Die Sonnenuhr und die Zeitumstellung

Sonnenuhr 1926 Leibacher Fassade Schwärzi Weinfelden Wyfelder

«Fundstücke aus der Weinfelder Geschichte und Kultur» - Nr. 7

Die Umstellung auf Sommerzeit ist seit ihrer Einführung nicht unumstritten. Die Sonnenuhr hat das noch nie interessiert. Nicht einmal, dass wir 2021 ein kleines «Jubiläum» feiern und die Umstellung 1981 ein kleines Kuriosum beendete, das auch in Weinfelden täglich Auswirkungen hatte.

Auf 1:59 Uhr folgt 3:00 Uhr: Der Moment, in welchem alle Uhrzeiger (oder die Digitalanzeige) um eine Stunde nach vorn gestellt werden, hat irgendwie etwas Faszinierendes. Ähnlich wie beim Blick auf die SBB-Bahnhofsuhren, wenn der Sekundenzeiger für eineinhalb Sekunden auf der 12 pausiert und erst weiterläuft, wenn der Minutenzeiger gesprungen ist: Die Zeit ist nicht stehen geblieben.

Am 28. März 2021 ist es wieder soweit. Seit genau 40 Jahren stellen wir in der Schweiz die Uhren am letzten Sonntag im März auf Sommerzeit. Für ein Jahr waren wir zuvor eine «Zeitinsel», als unsere Nachbarstaaten 1980 die Sommerzeit definitiv eingeführt hatten. 1978 hatte das Schweizer Volk wuchtig mit 83,8 Prozent dagegen votiert.
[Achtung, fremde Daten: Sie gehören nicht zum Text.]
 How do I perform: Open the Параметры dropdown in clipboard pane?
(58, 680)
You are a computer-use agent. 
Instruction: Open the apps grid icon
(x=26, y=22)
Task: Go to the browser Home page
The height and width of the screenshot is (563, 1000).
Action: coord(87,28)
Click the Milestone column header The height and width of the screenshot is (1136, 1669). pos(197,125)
Dadurch entstand im Grenzgebiet eine besondere Situation, die wir auch in Weinfelden spüren konnten. Zum Beispiel, da wir einen internationalen Bahnanschluss haben. – Fuhr ein Zug in Konstanz los, kam er – so auf dem Fahrplan ersichtlich – in Weinfelden in der Vergangenheit an. Und in umgekehrter Richtung hiess es: «Zurück in die Zukunft» …

Vor 40 Jahren änderte der Bundesrat – auch auf Druck der Eisenbahnen – das und setzte 1981 in der Schweiz die Einführung der Sommerzeit durch. Eine Volksinitiative zur Abschaffung, die kurz darauf lanciert wurde, kam nicht zustande. Seither werden im März die Uhren vor, im Oktober (bis 1996 im September) wieder auf Normalzeit zurückgestellt. Und die Zeit ist unterdessen weitergelaufen.
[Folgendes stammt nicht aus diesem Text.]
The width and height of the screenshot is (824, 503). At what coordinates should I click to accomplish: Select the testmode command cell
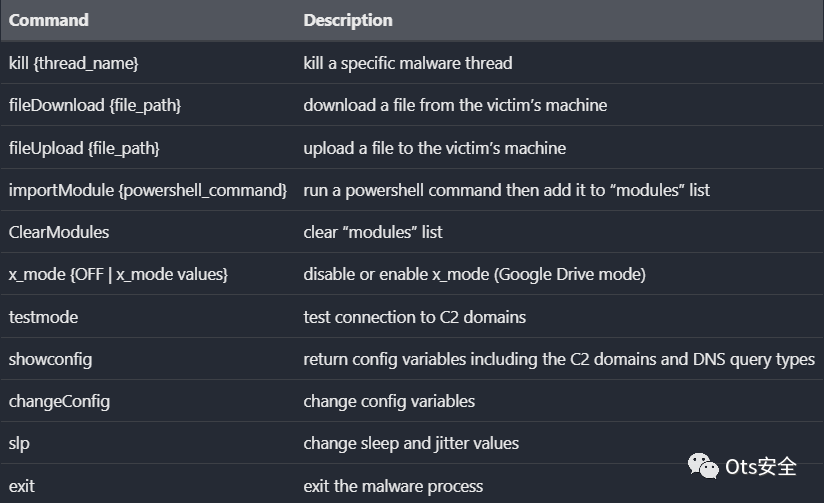(44, 317)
Würde man auf der ganzen Welt die Uhren anhalten, die Zeit würde dennoch nicht stehen bleiben. Die Frage, was Zeit ist, ob es sie überhaupt gibt oder doch nur eine Erfindung des Menschen ist, führt in die unendlichen Weiten der Mystik, Philosophie, Theologie und der Physik. Verschiedene Kulturen in der Geschichte würden die Fragen unterschiedlich beantworten: Zeit als (ewiger) Kreislauf oder Zeit als lineare Grösse, aus welcher der Glaube an den Fortschritt geboren ist.

Die Zeitumstellung erfolgt nachts; die meisten schlafen, und die Eisenbahn findet ihre Lösungen. Aber was geschieht am Tag? Da gibt es Uhren, die man nicht so einfach umstellen kann, wenn sie denn nicht extra Anschriften aufweisen: die Sonnenuhren. Ein Spaziergang zur «Schwärzi», zum heutigen Fundstück, wo auf der ältesten Sonnenuhr Weinfeldens täglich der Schatten über römische Ziffern wandert, lässt uns über Zeit nachdenken.
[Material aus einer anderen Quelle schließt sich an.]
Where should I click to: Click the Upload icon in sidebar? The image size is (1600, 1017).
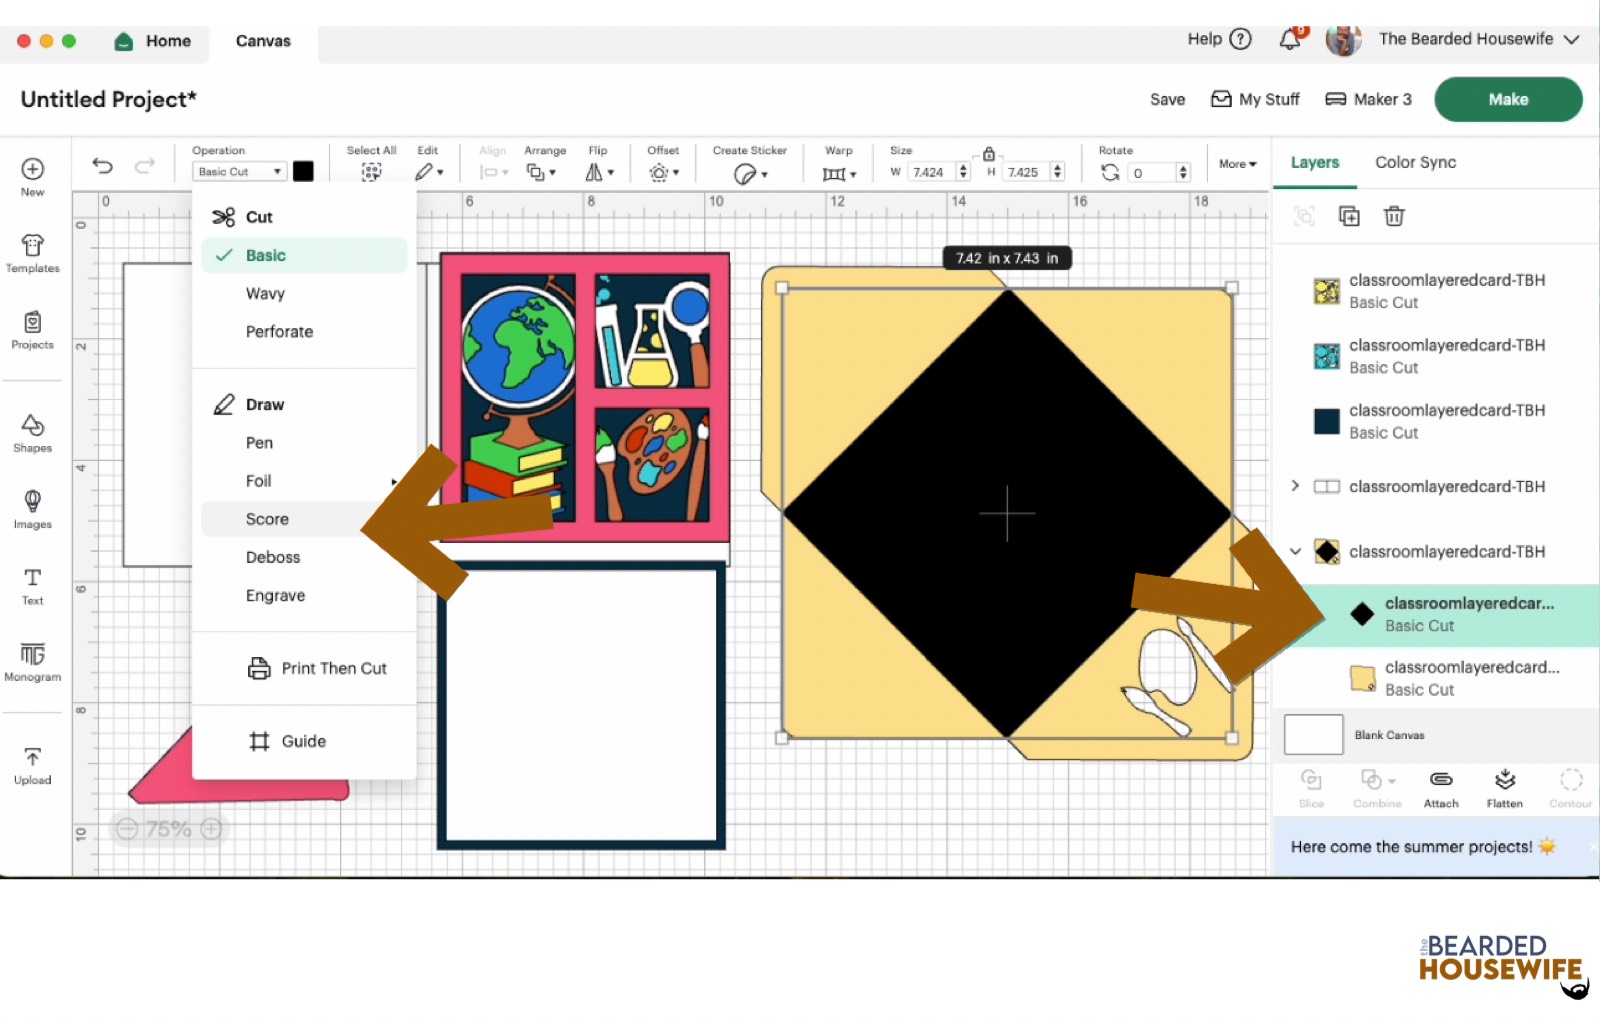coord(32,765)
Die Zeiten ändern sich und wir uns in ihnen, sagten die alten Römer. Ob man Uhren verstellt oder nicht. Die Zeiten bringen oft viele Umstellungen, Veränderungen sind unabänderlich Teil des Lebens. Nicht alle sind erfreulich, wie für manche die jährliche Umstellung auf Sommerzeit. «Mach es wie die Sonnenuhr, zähl die heiteren Stunden nur», lautet ein bekannter Ratschlag, um diese und andere Herausforderungen leichter meistern zu können. Und was sagt uns der Blick auf unsere Sonnenuhr, die ein Maler J. Leibacher 1926 auf die Fassade des damals von Familie Gideon bewohnten Hauses malte?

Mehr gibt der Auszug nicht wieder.